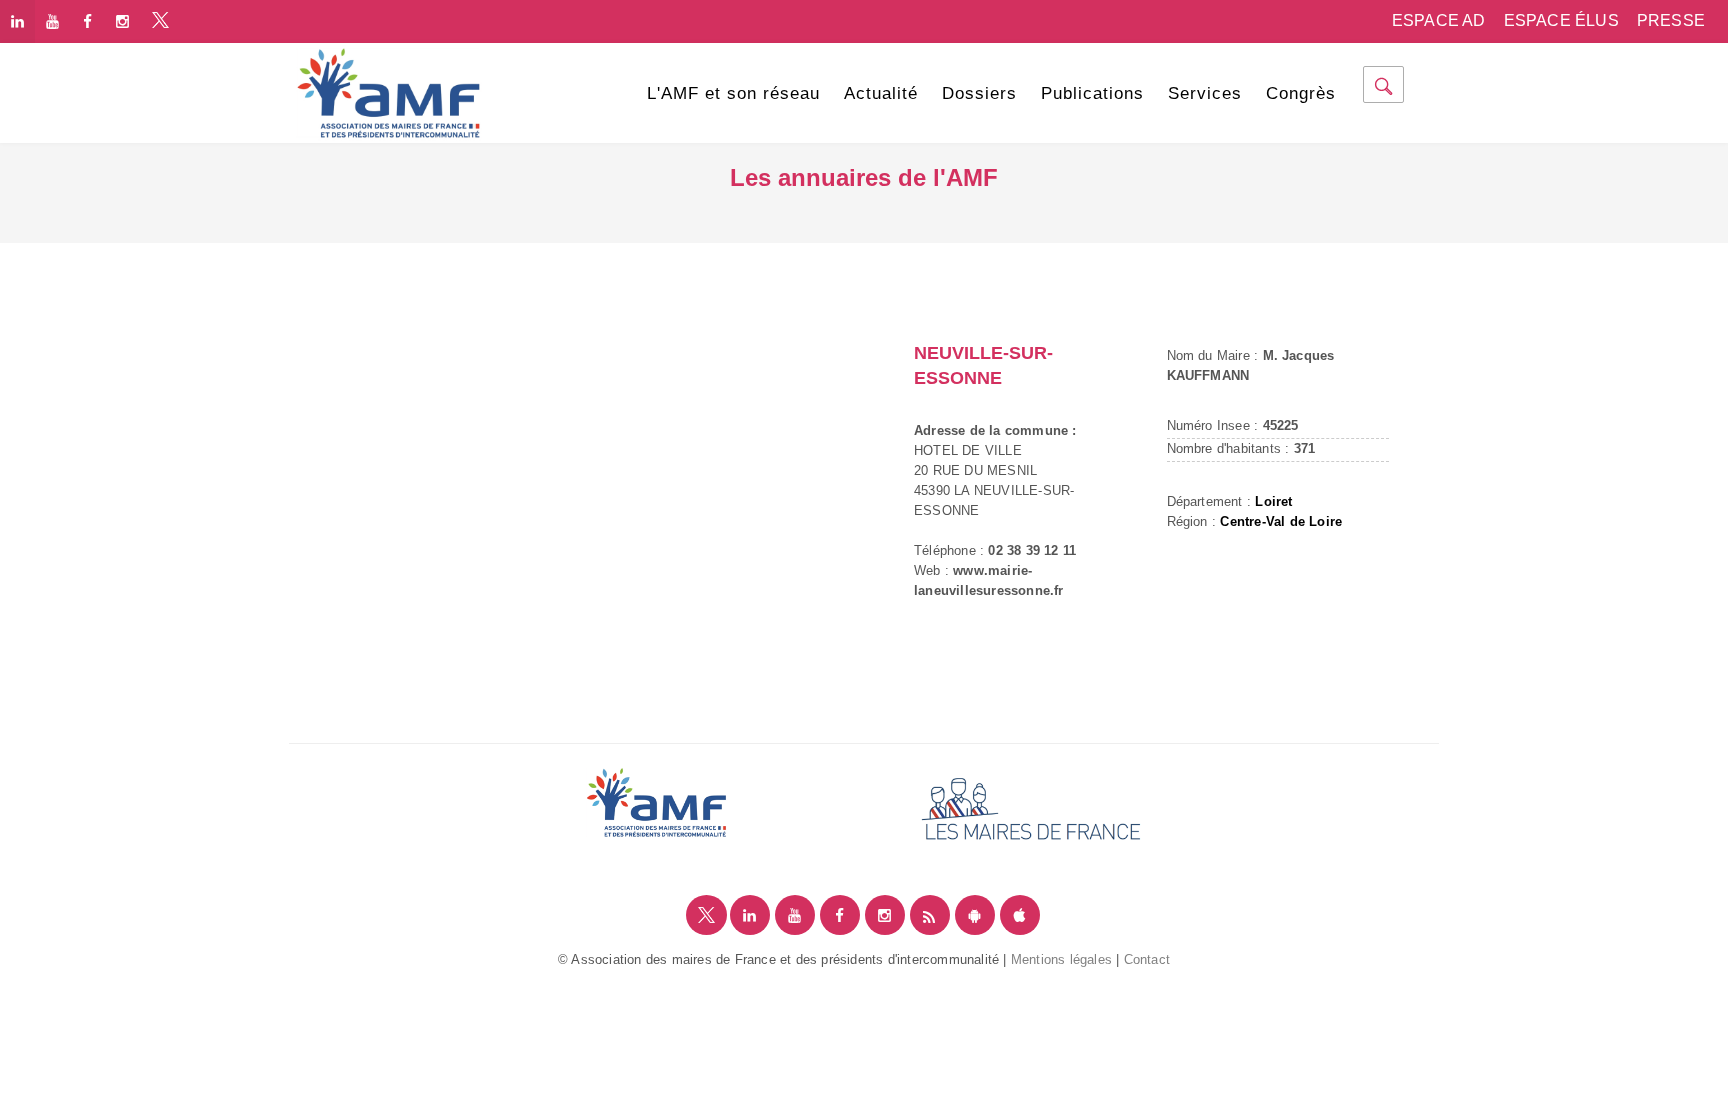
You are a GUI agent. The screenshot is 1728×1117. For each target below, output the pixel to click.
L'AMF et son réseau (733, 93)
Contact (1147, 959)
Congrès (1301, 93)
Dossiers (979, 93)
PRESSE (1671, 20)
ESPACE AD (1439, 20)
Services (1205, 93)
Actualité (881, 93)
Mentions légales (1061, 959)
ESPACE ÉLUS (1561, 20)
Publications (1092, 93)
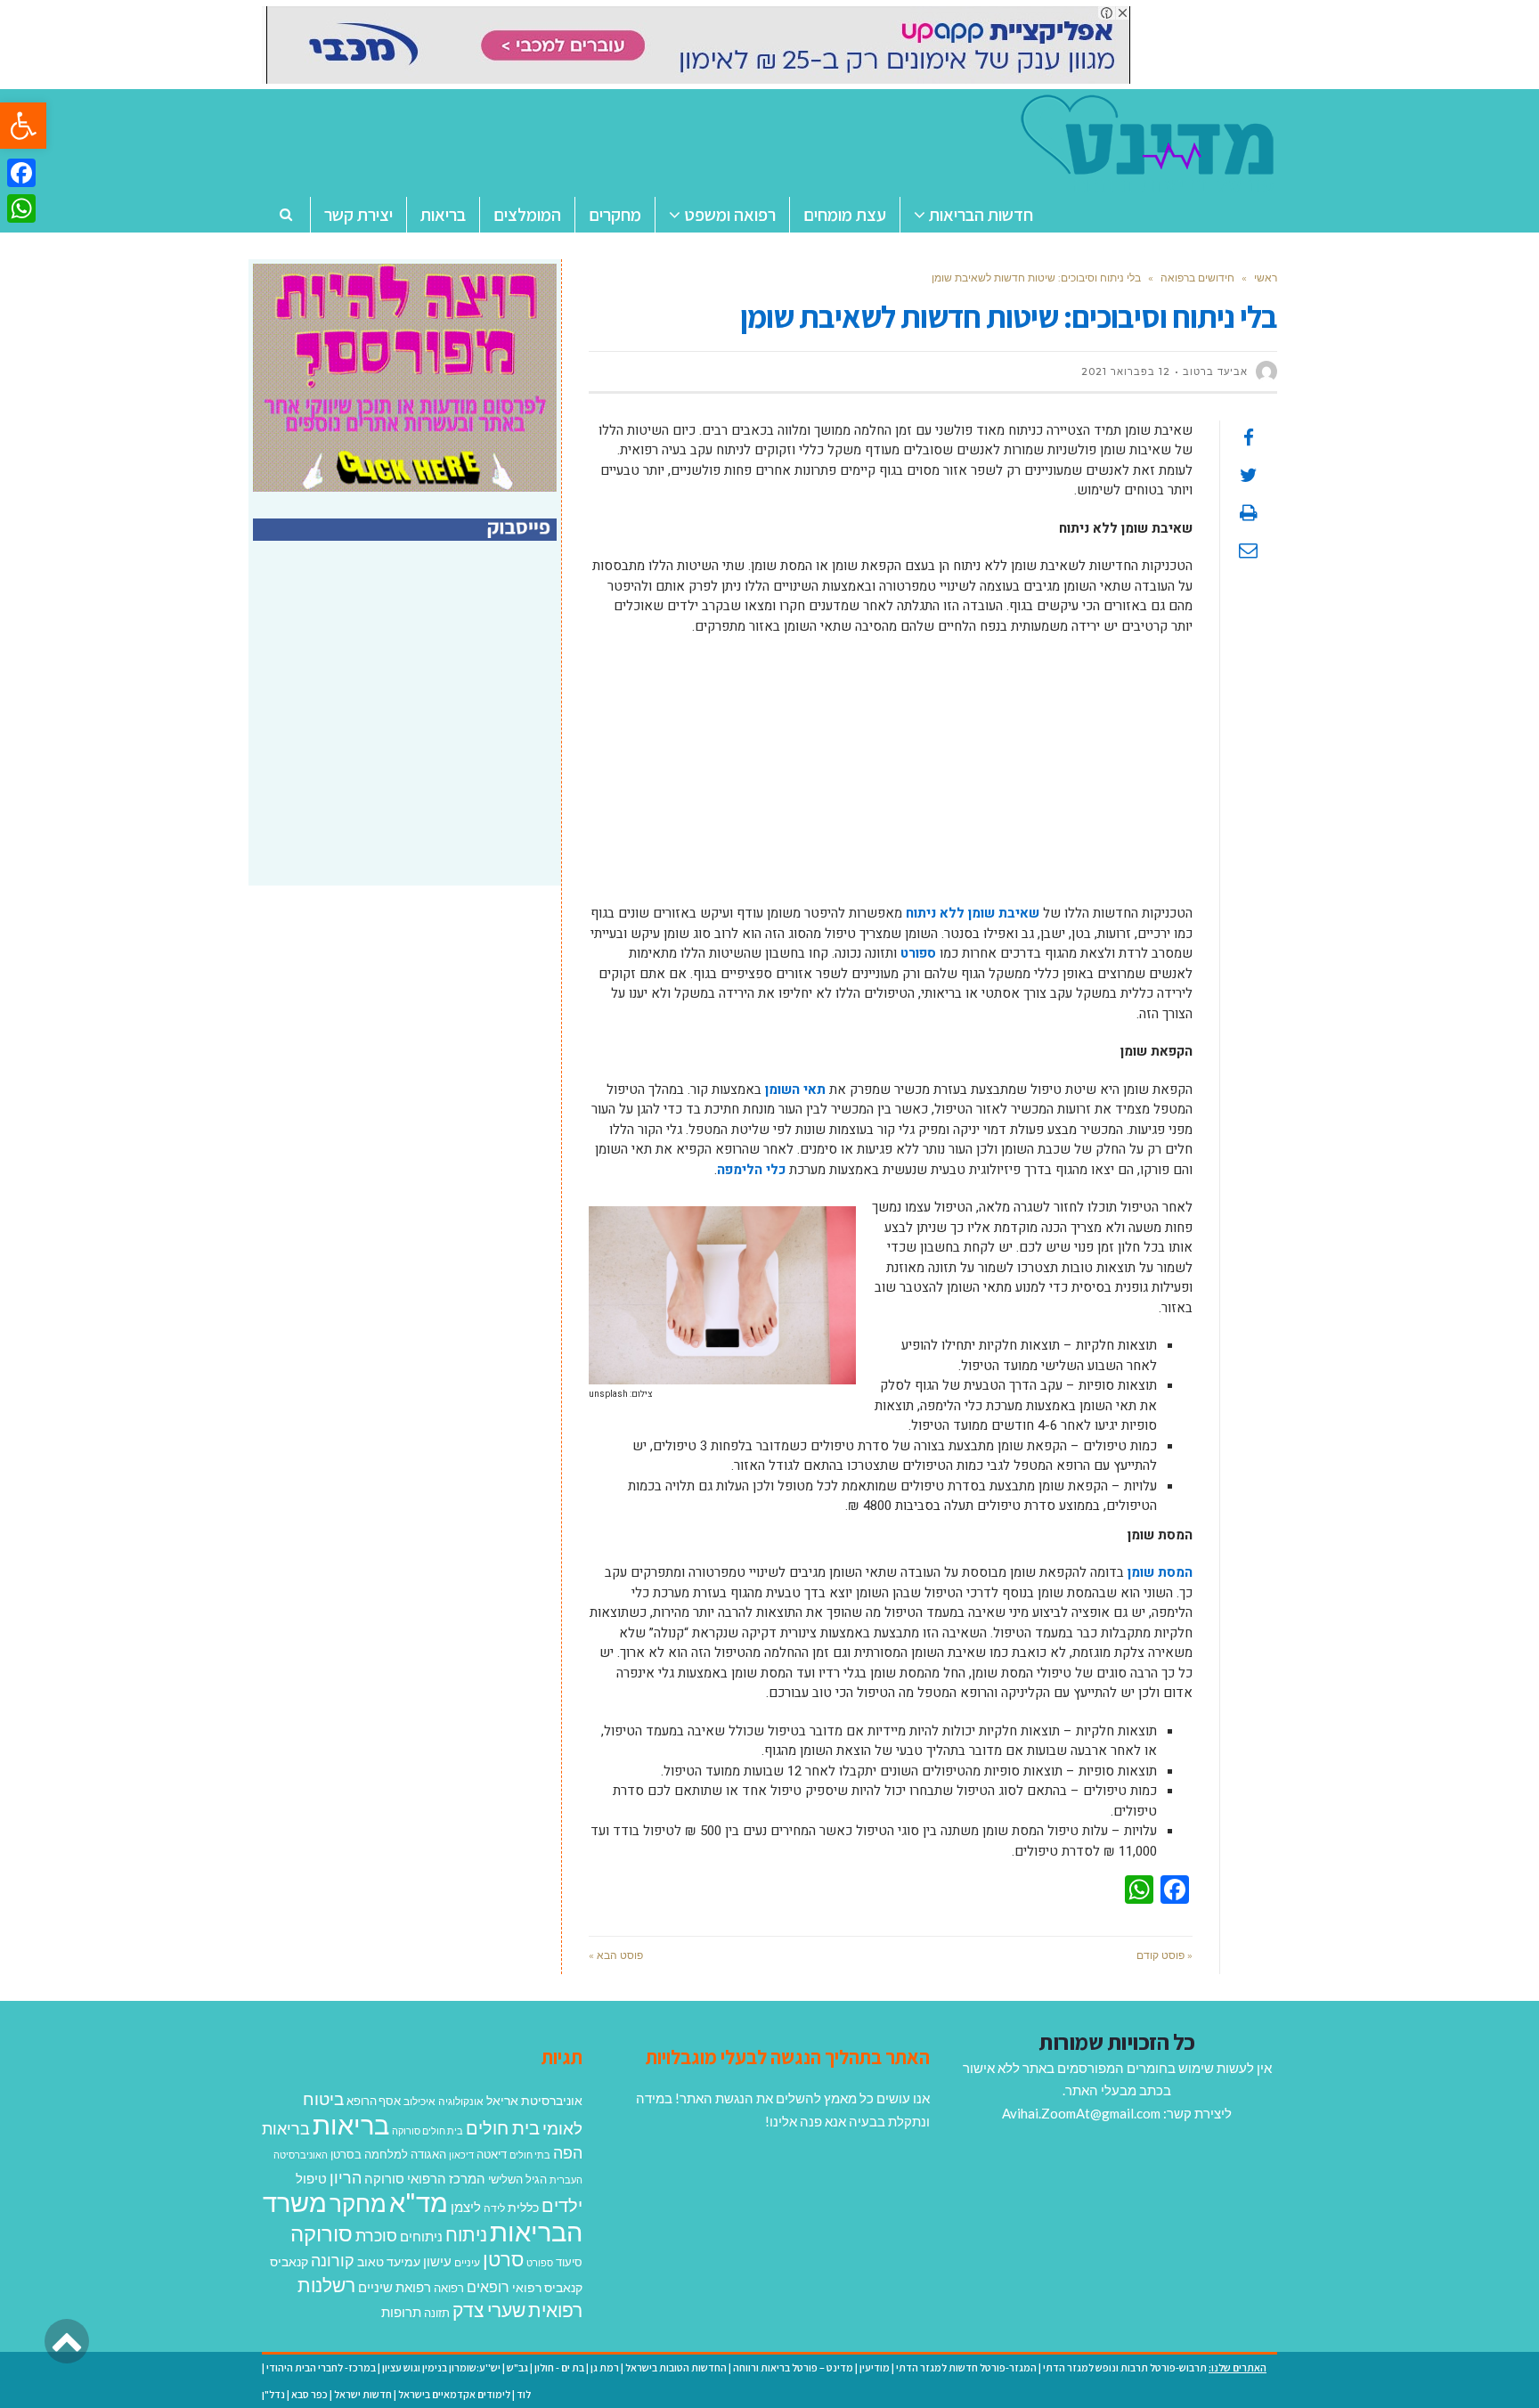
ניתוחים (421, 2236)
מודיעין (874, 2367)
● ● ●
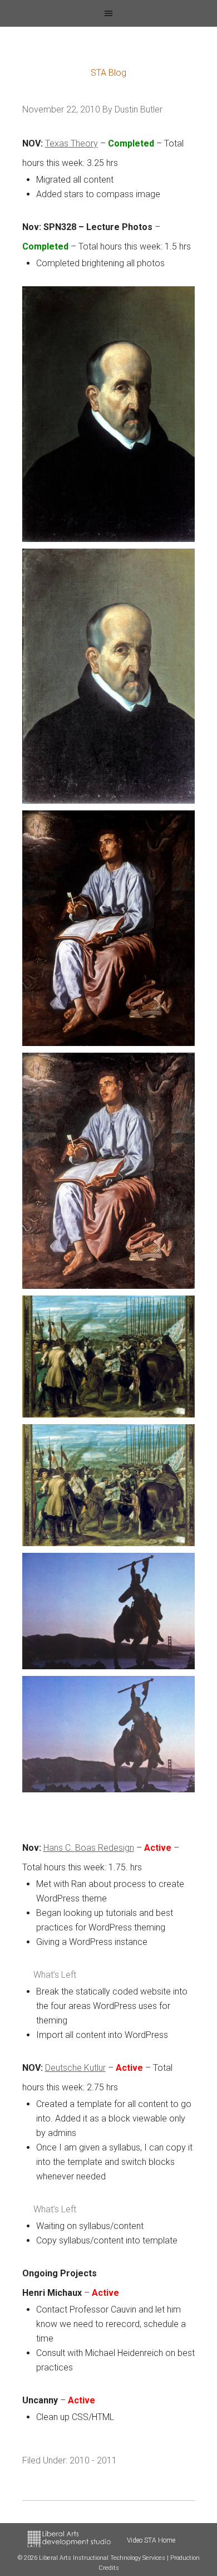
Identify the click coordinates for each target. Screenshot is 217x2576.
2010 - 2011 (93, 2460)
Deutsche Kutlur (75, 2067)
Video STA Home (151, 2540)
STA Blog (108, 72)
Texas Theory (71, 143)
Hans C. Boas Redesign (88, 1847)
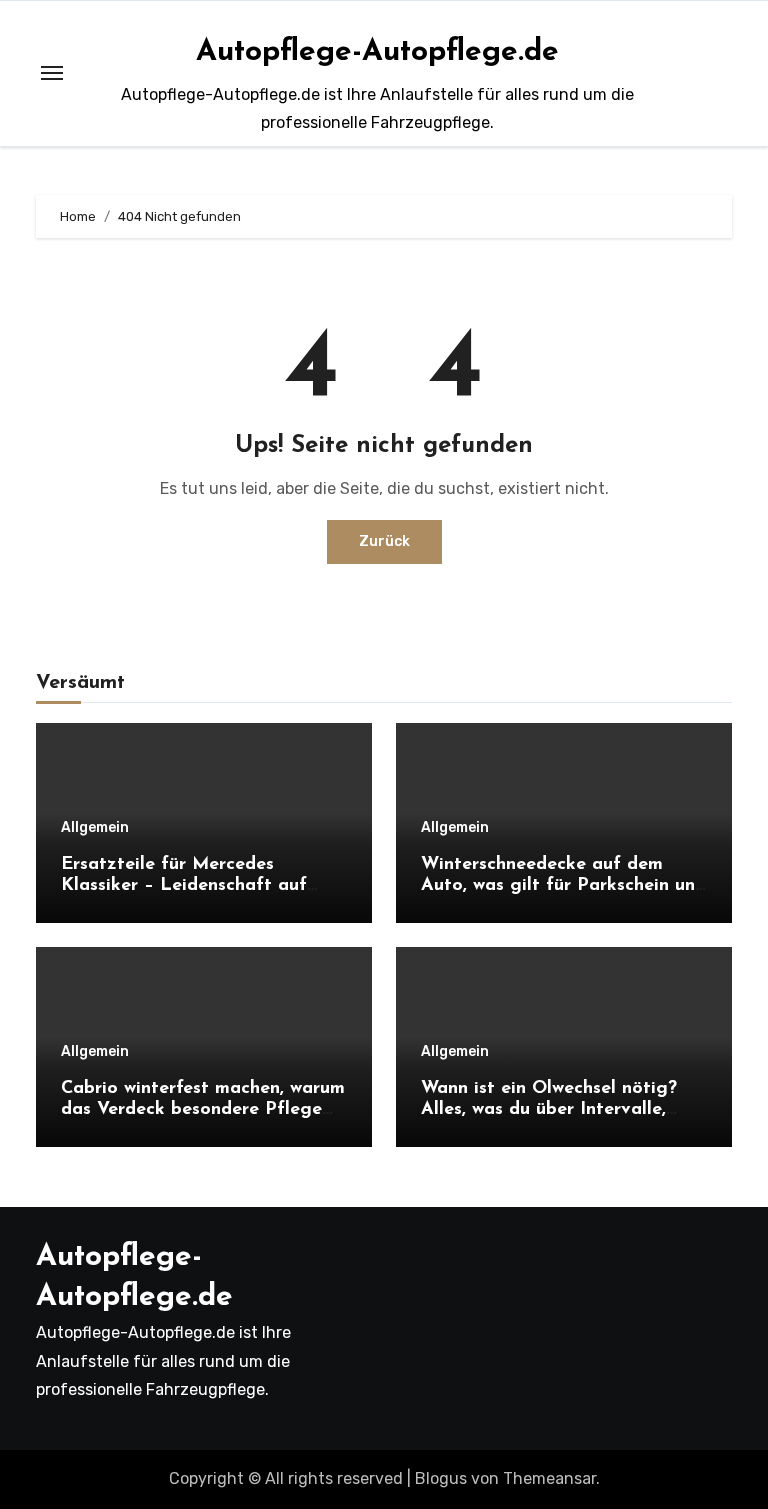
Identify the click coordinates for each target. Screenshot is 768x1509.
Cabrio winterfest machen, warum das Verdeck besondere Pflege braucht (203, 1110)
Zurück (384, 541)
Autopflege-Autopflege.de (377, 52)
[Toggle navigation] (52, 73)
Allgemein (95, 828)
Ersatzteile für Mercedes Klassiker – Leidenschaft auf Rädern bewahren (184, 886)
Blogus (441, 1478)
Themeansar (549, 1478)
● ● ●
**What the exercise asks**
For each line of the data that includes the word "coordinates", return a copy of it.

**Written response**
Identify the click coordinates for each target. Screenshot is 217x2576.
Identify the click coordinates for each target. Screenshot is 768x1509.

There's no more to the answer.